What is the danger of side effects in Java 8 Streams?

gridDragon :

I'm trying to understand warnings I found in the Documentation on Streams. I've gotten in the habit of using forEach() as a general purpose iterator. And that's lead me to writing this type of code:

public class FooCache {
    private static Map<Integer, Integer> sortOrderCache = new ConcurrentHashMap<>();
    private static Map<Integer, String> codeNameCache = new ConcurrentHashMap<>();

    public static void populateCache() {
        List<Foo> myThings = getThings();

        myThings.forEach(thing -> {
            sortOrderCache.put(thing.getId(), thing.getSortOrder());
            codeNameCache.put(thing.getId(), thing.getCodeName())
        });
    }
}

This is a trivialized example. I understand that this code violates Oracle's warning against stateful lamdas and side-effects. But I don't understand why this warning exists.

When running this code it appears to behave as expected. So how do I break this to demonstrate why it's a bad idea?

In sort, I read this:

If executed in parallel, the non-thread-safety of ArrayList would cause incorrect results, and adding needed synchronization would cause contention, undermining the benefit of parallelism.

But can anyone add clarity to help me understand the warning?

NoDataFound :

From the Javadoc:

Note also that attempting to access mutable state from behavioral parameters presents you with a bad choice with respect to safety and performance; if you do not synchronize access to that state, you have a data race and therefore your code is broken, but if you do synchronize access to that state, you risk having contention undermine the parallelism you are seeking to benefit from. The best approach is to avoid stateful behavioral parameters to stream operations entirely; there is usually a way to restructure the stream pipeline to avoid statefulness.

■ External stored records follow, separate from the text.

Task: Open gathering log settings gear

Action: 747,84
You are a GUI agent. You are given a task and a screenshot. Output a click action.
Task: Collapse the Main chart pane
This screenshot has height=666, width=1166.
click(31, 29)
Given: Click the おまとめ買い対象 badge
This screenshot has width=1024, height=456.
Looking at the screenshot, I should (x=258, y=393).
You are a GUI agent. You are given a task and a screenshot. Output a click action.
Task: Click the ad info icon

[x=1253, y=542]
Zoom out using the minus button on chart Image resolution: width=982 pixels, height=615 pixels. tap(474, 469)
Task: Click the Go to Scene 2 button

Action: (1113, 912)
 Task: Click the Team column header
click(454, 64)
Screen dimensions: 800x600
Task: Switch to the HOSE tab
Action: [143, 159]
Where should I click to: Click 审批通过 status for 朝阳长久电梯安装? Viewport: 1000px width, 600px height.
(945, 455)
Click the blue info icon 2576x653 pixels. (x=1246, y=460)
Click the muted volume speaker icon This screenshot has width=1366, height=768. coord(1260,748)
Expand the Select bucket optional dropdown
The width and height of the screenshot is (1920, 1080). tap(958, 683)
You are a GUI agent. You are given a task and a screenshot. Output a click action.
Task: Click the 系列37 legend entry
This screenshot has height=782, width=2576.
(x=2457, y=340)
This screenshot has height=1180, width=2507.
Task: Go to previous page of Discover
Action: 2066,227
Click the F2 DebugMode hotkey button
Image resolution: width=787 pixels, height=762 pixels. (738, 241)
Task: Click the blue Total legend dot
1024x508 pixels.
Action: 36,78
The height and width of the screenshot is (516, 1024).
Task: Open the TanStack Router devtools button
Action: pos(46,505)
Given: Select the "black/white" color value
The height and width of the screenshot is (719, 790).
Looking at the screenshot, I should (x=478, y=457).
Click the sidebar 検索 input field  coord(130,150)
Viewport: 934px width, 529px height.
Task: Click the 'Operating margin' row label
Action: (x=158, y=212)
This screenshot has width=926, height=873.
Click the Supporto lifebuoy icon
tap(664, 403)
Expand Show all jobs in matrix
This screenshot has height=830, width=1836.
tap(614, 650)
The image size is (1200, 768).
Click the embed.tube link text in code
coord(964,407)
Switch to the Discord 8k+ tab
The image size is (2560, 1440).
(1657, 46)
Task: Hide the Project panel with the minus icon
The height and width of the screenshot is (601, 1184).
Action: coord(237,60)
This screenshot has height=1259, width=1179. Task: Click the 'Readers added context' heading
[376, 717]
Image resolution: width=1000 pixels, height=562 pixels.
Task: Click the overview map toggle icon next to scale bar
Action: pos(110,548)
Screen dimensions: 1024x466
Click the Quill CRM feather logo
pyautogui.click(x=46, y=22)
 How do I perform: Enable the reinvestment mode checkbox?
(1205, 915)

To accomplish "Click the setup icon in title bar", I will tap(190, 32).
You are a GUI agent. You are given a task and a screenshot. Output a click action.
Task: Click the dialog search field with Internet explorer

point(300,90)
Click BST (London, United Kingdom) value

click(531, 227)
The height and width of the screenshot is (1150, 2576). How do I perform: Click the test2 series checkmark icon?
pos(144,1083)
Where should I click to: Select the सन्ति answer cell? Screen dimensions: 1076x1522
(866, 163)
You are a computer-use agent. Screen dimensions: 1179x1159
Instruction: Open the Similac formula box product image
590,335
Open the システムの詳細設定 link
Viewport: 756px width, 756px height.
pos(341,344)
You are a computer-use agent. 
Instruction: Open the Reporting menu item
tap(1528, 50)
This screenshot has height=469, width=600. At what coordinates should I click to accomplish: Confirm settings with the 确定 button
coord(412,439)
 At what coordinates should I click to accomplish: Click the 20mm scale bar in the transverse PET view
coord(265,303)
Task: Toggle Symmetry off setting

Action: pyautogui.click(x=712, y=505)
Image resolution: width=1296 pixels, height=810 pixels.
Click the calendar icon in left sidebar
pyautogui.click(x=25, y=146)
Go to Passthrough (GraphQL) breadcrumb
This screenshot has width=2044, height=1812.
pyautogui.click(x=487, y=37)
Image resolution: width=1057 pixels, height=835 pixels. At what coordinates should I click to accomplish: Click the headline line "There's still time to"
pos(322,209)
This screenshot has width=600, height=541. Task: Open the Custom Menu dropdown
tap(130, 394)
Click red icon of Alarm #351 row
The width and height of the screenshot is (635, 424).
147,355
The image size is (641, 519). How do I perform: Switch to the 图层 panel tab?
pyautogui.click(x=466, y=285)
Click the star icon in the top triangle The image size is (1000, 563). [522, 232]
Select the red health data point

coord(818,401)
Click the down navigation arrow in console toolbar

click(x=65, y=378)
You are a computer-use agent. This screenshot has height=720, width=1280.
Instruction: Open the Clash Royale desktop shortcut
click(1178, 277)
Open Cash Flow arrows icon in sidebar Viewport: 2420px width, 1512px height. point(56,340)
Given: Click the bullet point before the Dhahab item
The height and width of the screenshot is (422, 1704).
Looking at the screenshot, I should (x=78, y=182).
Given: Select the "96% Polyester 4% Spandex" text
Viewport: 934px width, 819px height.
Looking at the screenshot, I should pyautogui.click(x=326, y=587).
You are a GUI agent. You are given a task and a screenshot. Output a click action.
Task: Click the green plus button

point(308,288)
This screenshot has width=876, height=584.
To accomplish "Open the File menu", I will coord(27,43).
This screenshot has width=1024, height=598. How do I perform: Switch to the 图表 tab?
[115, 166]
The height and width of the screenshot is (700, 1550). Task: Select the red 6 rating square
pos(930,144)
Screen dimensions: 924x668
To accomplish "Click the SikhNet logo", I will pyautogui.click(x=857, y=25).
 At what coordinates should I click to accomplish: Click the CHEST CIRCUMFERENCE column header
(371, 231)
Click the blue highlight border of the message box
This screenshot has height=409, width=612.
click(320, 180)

The problem here is that if you access a mutable state, you loose on two side:

  • Safety, because you need synchronization which the Stream tries to minimize
  • Performance, because the required synchronization cost you (in your example, if you use a ConcurrentHashMap, this has a cost).

Now, in your example, there are several points here:

  • If you want to use Stream and multi threading stream, you need to use parralelStream() as in myThings.parralelStream(); as it stands, the forEach method provided by java.util.Collection is simple for each.
  • You use HashMap as a static member and you mutate it. HashMap is not threadsafe; you need to use a ConcurrentHashMap.

In the lambda, and in the case of a Stream, you must not mutate the source of your stream:

myThings.stream().forEach(thing -> myThings.remove(thing));

This may work (but I suspect it will throw a ConcurrentModificationException) but this will likely not work:

myThings.parallelStream().forEach(thing -> myThings.remove(thing));

That's because the ArrayList is not thread safe.

If you use a synchronized view (Collections.synchronizedList), then you would have a performance it because you synchronize on each access.

In your example, you would rather use:

sortOrderCache = myThings.stream()
                         .collect(Collectors.groupingBy(
                           Thing::getId, Thing::getSortOrder);
codeNameCache= myThings.stream()
                       .collect(Collectors.groupingBy(
                         Thing::getId, Thing::getCodeName);

The finisher (here the groupingBy) does the work you were doing and might be called sequentially (I mean, the Stream may be split across several thread, the the finisher may be invoked several times (in different thread) and then it might need to merge.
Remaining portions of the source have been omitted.